* **Activity**: The entries below are to be repeated exactly as they stand.

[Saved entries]
====

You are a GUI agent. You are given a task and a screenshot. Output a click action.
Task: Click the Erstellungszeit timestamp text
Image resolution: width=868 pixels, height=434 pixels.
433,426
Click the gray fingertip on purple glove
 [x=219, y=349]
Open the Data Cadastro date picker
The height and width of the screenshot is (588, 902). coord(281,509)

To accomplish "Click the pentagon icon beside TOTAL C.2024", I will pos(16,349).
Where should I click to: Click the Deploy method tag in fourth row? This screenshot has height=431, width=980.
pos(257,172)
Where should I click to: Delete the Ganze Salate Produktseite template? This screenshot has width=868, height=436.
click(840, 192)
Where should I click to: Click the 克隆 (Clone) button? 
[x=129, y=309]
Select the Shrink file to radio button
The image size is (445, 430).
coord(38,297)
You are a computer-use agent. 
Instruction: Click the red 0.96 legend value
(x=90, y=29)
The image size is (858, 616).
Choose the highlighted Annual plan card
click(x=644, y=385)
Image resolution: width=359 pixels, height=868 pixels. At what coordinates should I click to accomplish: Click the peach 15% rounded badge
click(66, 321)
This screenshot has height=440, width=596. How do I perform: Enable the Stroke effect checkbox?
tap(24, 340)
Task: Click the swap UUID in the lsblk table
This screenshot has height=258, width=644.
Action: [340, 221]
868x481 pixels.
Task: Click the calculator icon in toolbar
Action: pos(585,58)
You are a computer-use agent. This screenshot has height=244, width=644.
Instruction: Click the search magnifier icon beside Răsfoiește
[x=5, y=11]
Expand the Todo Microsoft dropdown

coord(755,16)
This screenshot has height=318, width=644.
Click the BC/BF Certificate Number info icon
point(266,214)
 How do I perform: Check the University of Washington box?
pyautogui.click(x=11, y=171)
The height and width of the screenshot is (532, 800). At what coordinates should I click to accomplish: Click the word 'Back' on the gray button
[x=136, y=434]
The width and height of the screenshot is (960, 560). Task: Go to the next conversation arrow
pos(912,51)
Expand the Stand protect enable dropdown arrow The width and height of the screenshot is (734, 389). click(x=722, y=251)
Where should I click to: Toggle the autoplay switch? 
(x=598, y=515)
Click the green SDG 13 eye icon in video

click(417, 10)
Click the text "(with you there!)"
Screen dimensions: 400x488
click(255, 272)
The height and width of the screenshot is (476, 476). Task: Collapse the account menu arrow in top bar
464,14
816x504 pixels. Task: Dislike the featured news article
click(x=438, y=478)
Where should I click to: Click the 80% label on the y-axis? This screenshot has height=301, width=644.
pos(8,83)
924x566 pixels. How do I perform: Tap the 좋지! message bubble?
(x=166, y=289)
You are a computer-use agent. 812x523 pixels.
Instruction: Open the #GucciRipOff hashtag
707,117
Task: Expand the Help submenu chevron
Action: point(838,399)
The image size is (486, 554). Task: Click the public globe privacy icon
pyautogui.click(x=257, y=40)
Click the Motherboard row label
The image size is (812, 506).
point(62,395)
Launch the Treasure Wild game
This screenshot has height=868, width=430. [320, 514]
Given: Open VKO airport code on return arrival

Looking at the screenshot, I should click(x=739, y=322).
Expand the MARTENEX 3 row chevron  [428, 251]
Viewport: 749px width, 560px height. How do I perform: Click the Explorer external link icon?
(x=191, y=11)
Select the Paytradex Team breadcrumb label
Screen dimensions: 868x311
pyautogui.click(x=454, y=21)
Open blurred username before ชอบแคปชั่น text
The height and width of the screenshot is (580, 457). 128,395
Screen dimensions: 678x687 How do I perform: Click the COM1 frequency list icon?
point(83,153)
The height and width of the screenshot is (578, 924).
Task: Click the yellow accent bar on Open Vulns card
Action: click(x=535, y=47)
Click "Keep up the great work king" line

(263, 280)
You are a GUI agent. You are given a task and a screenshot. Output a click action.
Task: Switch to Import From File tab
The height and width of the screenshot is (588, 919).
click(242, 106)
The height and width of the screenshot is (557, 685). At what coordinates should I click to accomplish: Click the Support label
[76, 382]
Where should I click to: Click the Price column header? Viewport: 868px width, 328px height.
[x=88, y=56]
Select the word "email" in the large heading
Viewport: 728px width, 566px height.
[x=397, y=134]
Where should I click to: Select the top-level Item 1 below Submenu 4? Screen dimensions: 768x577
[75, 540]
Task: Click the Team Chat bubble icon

====

* **Exercise response**:
You are a GUI agent. You are given a task and a screenshot. Output a click action.
Task: Click the Erstellungszeit timestamp text
Image resolution: width=868 pixels, height=434 pixels.
433,426
Click the gray fingertip on purple glove
 [x=219, y=349]
Open the Data Cadastro date picker
The height and width of the screenshot is (588, 902). coord(281,509)

To accomplish "Click the pentagon icon beside TOTAL C.2024", I will pos(16,349).
Where should I click to: Click the Deploy method tag in fourth row? This screenshot has height=431, width=980.
pos(257,172)
Where should I click to: Delete the Ganze Salate Produktseite template? This screenshot has width=868, height=436.
click(840, 192)
Where should I click to: Click the 克隆 (Clone) button? 
[x=129, y=309]
Select the Shrink file to radio button
The image size is (445, 430).
coord(38,297)
You are a computer-use agent. 
Instruction: Click the red 0.96 legend value
(x=90, y=29)
The image size is (858, 616).
Choose the highlighted Annual plan card
click(x=644, y=385)
Image resolution: width=359 pixels, height=868 pixels. At what coordinates should I click to accomplish: Click the peach 15% rounded badge
click(66, 321)
This screenshot has height=440, width=596. How do I perform: Enable the Stroke effect checkbox?
tap(24, 340)
Task: Click the swap UUID in the lsblk table
This screenshot has height=258, width=644.
Action: [340, 221]
868x481 pixels.
Task: Click the calculator icon in toolbar
Action: pos(585,58)
You are a computer-use agent. This screenshot has height=244, width=644.
Instruction: Click the search magnifier icon beside Răsfoiește
[x=5, y=11]
Expand the Todo Microsoft dropdown

coord(755,16)
This screenshot has height=318, width=644.
Click the BC/BF Certificate Number info icon
point(266,214)
 How do I perform: Check the University of Washington box?
pyautogui.click(x=11, y=171)
The height and width of the screenshot is (532, 800). At what coordinates should I click to accomplish: Click the word 'Back' on the gray button
[x=136, y=434]
The width and height of the screenshot is (960, 560). Task: Go to the next conversation arrow
pos(912,51)
Expand the Stand protect enable dropdown arrow The width and height of the screenshot is (734, 389). click(x=722, y=251)
Where should I click to: Toggle the autoplay switch? 
(x=598, y=515)
Click the green SDG 13 eye icon in video

click(417, 10)
Click the text "(with you there!)"
Screen dimensions: 400x488
click(255, 272)
The height and width of the screenshot is (476, 476). Task: Collapse the account menu arrow in top bar
464,14
816x504 pixels. Task: Dislike the featured news article
click(x=438, y=478)
Where should I click to: Click the 80% label on the y-axis? This screenshot has height=301, width=644.
pos(8,83)
924x566 pixels. How do I perform: Tap the 좋지! message bubble?
(x=166, y=289)
You are a computer-use agent. 812x523 pixels.
Instruction: Open the #GucciRipOff hashtag
707,117
Task: Expand the Help submenu chevron
Action: point(838,399)
The image size is (486, 554). Task: Click the public globe privacy icon
pyautogui.click(x=257, y=40)
Click the Motherboard row label
The image size is (812, 506).
point(62,395)
Launch the Treasure Wild game
This screenshot has height=868, width=430. [320, 514]
Given: Open VKO airport code on return arrival

Looking at the screenshot, I should click(x=739, y=322).
Expand the MARTENEX 3 row chevron  [428, 251]
Viewport: 749px width, 560px height. How do I perform: Click the Explorer external link icon?
(x=191, y=11)
Select the Paytradex Team breadcrumb label
Screen dimensions: 868x311
pyautogui.click(x=454, y=21)
Open blurred username before ชอบแคปชั่น text
The height and width of the screenshot is (580, 457). 128,395
Screen dimensions: 678x687 How do I perform: Click the COM1 frequency list icon?
point(83,153)
The height and width of the screenshot is (578, 924).
Task: Click the yellow accent bar on Open Vulns card
Action: click(x=535, y=47)
Click "Keep up the great work king" line

(263, 280)
You are a GUI agent. You are given a task and a screenshot. Output a click action.
Task: Switch to Import From File tab
The height and width of the screenshot is (588, 919).
click(242, 106)
The height and width of the screenshot is (557, 685). At what coordinates should I click to accomplish: Click the Support label
[76, 382]
Where should I click to: Click the Price column header? Viewport: 868px width, 328px height.
[x=88, y=56]
Select the word "email" in the large heading
Viewport: 728px width, 566px height.
[x=397, y=134]
Where should I click to: Select the top-level Item 1 below Submenu 4? Screen dimensions: 768x577
[75, 540]
Task: Click the Team Chat bubble icon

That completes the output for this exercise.